Weekends are often seen as a time to relax, hang out or get caught up on homework.
However, this weekend has a lot happening, especially on May 19.
For culture-buffs, there’s the royal wedding to watch, National Asian and Pacific Islander Day or Culture Freedom Day.
For patriots, there’s Armed Forces Day or Celebrate Your Elected Officials Day.
And for the health-aware, there’s HIV/AIDS Awareness Day and National Hepatitis Testing Day.
In the same token, there’s World IBD Day, a day with special meaning to me.
On Feb. 2, 2012, I was diagnosed with ulcerative colitis, a disease under the umbrella term Inflammatory Bowel Disease that also includes Crohn’s disease.
Colitis and Crohn’s are autoimmune diseases. Autoimmune is a term that means your body’s immune system attacks itself. In IBD’s case, the attack happens along the digestive track.
Colitis is something I haven’t always been comfortable talking about. However, I’m beginning to be more and more open in the hopes of helping and educating others. Because the thing about colitis is, it’s an invisible illness. If I don’t talk about it, it doesn’t show.
While on the outside I may look like anyone else, inside, my body is waging a war.
Symptoms and experiences are unique to everyone.
For me, it can be intense fatigue, running to the restroom dozens of times, dozens of pills with even more side effects, joint pain and stomach aches that feel like I’m being punched.
Beyond this, there’s isolation. Spending weekends in bed recuperating instead of having fun. Being stuck between wanting to take on opportunities and it not working out with my symptoms. Seeing more of doctors than my friends. There’s also struggling to get through school work and feeling like having no control over my schedule.

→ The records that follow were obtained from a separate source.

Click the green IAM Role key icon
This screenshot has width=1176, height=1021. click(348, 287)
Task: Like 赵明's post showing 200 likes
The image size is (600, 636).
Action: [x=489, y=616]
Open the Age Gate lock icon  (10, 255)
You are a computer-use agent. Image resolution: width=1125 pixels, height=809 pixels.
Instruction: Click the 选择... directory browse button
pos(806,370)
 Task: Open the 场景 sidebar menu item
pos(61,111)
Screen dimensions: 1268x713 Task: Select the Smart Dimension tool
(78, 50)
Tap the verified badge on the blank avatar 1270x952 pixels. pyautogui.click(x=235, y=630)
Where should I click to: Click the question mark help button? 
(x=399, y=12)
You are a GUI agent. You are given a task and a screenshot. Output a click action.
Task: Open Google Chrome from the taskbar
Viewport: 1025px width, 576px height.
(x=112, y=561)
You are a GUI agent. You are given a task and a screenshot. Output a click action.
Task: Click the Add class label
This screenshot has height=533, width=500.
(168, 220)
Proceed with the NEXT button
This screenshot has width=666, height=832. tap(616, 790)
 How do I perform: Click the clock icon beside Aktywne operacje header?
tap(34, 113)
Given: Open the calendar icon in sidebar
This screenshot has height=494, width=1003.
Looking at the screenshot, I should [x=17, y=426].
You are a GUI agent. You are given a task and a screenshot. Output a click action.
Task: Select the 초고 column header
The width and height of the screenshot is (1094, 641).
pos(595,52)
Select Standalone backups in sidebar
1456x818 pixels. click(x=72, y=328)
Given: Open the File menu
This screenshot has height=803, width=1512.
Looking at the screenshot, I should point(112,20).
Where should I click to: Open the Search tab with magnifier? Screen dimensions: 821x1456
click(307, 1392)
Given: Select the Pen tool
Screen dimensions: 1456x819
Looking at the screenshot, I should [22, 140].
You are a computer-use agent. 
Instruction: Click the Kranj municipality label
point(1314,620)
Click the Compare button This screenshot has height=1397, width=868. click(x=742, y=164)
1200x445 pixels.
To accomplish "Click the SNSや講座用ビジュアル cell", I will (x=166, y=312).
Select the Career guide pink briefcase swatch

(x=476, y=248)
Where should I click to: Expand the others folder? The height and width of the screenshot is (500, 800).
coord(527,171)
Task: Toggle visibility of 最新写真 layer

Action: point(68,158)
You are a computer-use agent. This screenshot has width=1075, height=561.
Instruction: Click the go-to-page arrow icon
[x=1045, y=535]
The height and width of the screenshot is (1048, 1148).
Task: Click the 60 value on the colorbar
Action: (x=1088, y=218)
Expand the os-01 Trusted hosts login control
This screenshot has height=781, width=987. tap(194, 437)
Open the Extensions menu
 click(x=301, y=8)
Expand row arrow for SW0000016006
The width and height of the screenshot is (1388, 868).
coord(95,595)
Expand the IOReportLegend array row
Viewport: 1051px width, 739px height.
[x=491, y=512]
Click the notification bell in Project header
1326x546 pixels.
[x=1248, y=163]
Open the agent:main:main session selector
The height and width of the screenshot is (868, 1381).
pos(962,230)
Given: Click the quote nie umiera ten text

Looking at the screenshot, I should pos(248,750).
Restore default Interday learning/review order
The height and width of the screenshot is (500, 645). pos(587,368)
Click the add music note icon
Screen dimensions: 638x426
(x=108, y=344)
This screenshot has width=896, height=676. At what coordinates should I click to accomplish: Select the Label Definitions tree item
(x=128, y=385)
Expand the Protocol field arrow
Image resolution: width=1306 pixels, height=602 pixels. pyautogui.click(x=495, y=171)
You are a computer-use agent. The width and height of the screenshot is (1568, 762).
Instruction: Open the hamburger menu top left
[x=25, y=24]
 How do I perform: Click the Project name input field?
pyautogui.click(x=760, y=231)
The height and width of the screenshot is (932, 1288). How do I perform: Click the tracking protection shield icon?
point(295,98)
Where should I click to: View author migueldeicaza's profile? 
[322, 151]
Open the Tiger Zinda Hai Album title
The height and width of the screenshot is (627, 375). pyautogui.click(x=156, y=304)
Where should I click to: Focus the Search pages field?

Having an autoimmune disease often requires taking medicines that reduce the function of your immune system and put you at risk for more illnesses.
Throughout high school and now college, I’ve had to miss weeks of school at a time.
Then there’s always the questions of where have I been. It’s emotional, because like I said in my last column, life is more than numbers and labels; but I often feel stuck with the label of sick.
Colitis is a chronic disease with no cure, so it will always be a part of me.
So this weekend, amid all the usual routine of the weekend, I ask that you look into IBD and how it impacts millions around the globe. Unveil part of the curtain that makes this disease hidden. You can find the World IBD website at this address https://worldibdday.org/about-us and the United States site here: http://www.crohnscolitisfoundation.org.
Sophie Feinberg is a UF journalism junior. Her column comes out on Tuesdays and Thursdays.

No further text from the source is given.